Let me talk for just a moment about M/S recording:  I know I’m telling you things that are very simple and obvious, but it’s possible that you may not have heard it quite this way before!

You have a signal source that you want to record… say an acoustic guitar.
So you place a cardioid microphone in front of it to capture the sound at that point.
But, you would also like to record the effect of that guitar in the room in which it is being played, so a way of doing this is to place a second microphone, close to the first one, but picking up sound from the right and the left of the instrument…. This is done by using a ‘figure 8’ response mic set up across the sound field.
So we have a signal with the main ‘sound’ of the guitar, and a second signal containing ‘width’ information.
Now speaking very simplistically, the first signal contains mono information; that is information from the left and the right hand side.
The second signal also contains information from both the left and the right but because one side is the front of the mic, and the other is the back, then the two signals are out of phase…. That is left minus right.
So we have ‘middle’…. Left plus right, and ‘side’… left minus right.
Another way of saying it is ‘Sum and Difference’.
I don’t need a blackboard to show how if you add together the two signals, the result is Left only…
and if you electronically deduct the second signal from the first, you are left with Right only.  And if you carry out that manoeuvre, you get a very effective stereo image.
Now doesn’t that all sound splendid…. BUT we are fooling ourselves!!
All that manipulation is actually a lie…. We have just CALLED the signals LEFT and RIGHT, they are only simple approximations; the mono signal contains the bulk of the information from the guitar direct, the ‘difference’ signal contains reflections from elsewhere in the room, but arriving back at the microphone pick-up point.
Yet the system fools our ears nicely, and recordings made that way are very effective, and much more natural than those made with a simple ‘stereo pair’, and ‘of course’ infinitely better than anything that has its stereo positioning determined by pan pots!

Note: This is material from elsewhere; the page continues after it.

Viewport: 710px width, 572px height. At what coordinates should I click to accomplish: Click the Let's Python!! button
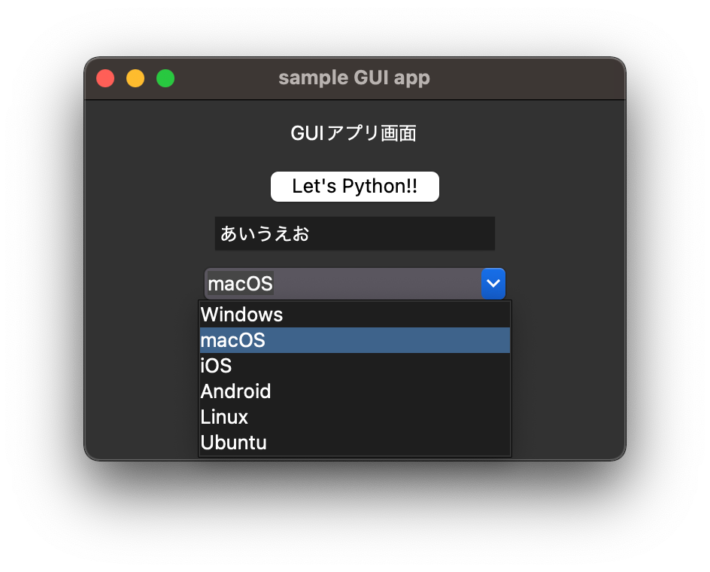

My ‘Single Point Monitor’ is still only a prototype and is presently the subject of a patent application, so at the time of writing I can only give the most outline of descriptions:
I have taken the normal Left and Right signals and processed them, feeding the resultant to power amplifiers which in turn drive a loudspeaker array designed to re-introduce the ‘width’ information to the listening environment, while at the same time produces a high quality reproduction of the ‘information’ channel.

As soon as the patent application is properly under way, I shall be publishing more detail of the monitor on my website, .

While there is still months of experimenting to do, the results are such that I think it’s worthwhile trying to re-educate the recording fraternity to throw away their ‘nearfields’!